Chroniques d’Arkestra suite

Avec Casher nostra, Karim Madani poursuit les chroniques d’Arkestra entamées avec Le jour du fléau.

MadaniNous revoici donc à Arkestra, dans le quartier juif d’Hannoukka. Max Goldenberg se débat avec ses problèmes d’argent : il est coursier, il se gèle sur son scooter pour un salaire de misère, sa mère est atteinte d’Alzheimer et les services sociaux menacent de la placer dans un mouroir. Solution qui ne déplairait pas à Sarah sa fiancée. Hors de question pour Max. Quand au détour d’une visite chez le toubib il entrevoit la possibilité de mettre la main sur un stock d’herbe de qualité supérieure. Voilà qui donne des idées. Mais ne s’improvise pas dealer qui veut, surtout quand le marché est déjà tenu par les caïds, et que les flics ont l’œil. Mais Max n’a pas le choix …
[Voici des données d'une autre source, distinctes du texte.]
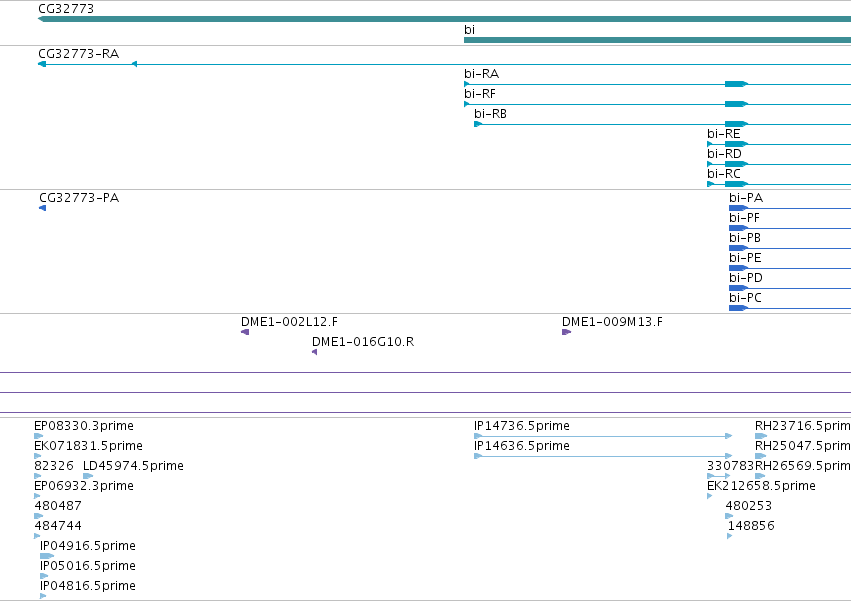
Task: Click the bi-RF transcript label
Action: click(480, 94)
Je vais tout de suite me débarrasser d’une toute petite réserve : J’ai eu l’impression, par moment, que l’auteur se faisait un peu plaisir et se regardait écrire … Comme s’il se laissait emporter par le plaisir des énumérations, par le flot de mots, de leur sonorités. Parfois ça marche, d’autre fois ça tombe un peu à côté, à mon goût.
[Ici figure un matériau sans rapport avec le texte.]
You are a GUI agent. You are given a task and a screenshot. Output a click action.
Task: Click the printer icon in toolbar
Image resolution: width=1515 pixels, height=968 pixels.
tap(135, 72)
Mais c’est minime, et cela n’enlève rien à la force et surtout à l’émotion de ce roman. Un roman qui arrive à faire remonter des lectures et des images. J’ai pensé aux romans de Charyn avec cette mafia juive urbaine, même si ici la mafia est un élément du passé, une sorte de décor sépia qui s’efface peu à peu. J’ai aussi vu des images de Sin City (la BD plus que le film), toutes en noir et blanc, traits rageurs et pas de gris. Mais ces références (que j’invente peut-être) sont fondues dans l’écriture, n’écrasent jamais son roman et sont comme autant de fils qui servent à la construction de son propre univers.

Un univers gris, urbain, dans lequel il fait évoluer des personnages très forts, et pour lesquels on sent qu’il a beaucoup de tendresse. Il me semble (mais là encore je peux me tromper), que l’auteur c’est un peu apaisé : Là où Le jour du fléau n’est que rage et destruction (voire autodestruction), il est dans Casher Nostra (un peu) plus calme, on le sent plus proche de ses personnages. Même Alex, le vigile bas de front arrive à nous émouvoir.

Mais c’est surtout Max, sa mère et le magnifique personnage à peine entraperçu de l’artiste des rues qui marquent. Max le perdant, Max qui se les gèlent, Max qui veut une autre vie, mais Max qui ne peut abandonner les siens. Il est beau ce Max, il est humain, il est couillon par moment, mais qu’est-ce qu’il est attachant. Et quel couple il forme avec sa mère de plus en plus perdue dans les brumes de la maladie !

Tout cela est déjà fort beau. L’auteur le magnifie au travers d’un personnage à peine entraperçu, Skit, peintre des rues d’Hanoukka, virevoltante silhouette qui offre au roman un final magnifique. On en pleurerait presque.

Karim Madani / Casher Nostra, Seuil (2013).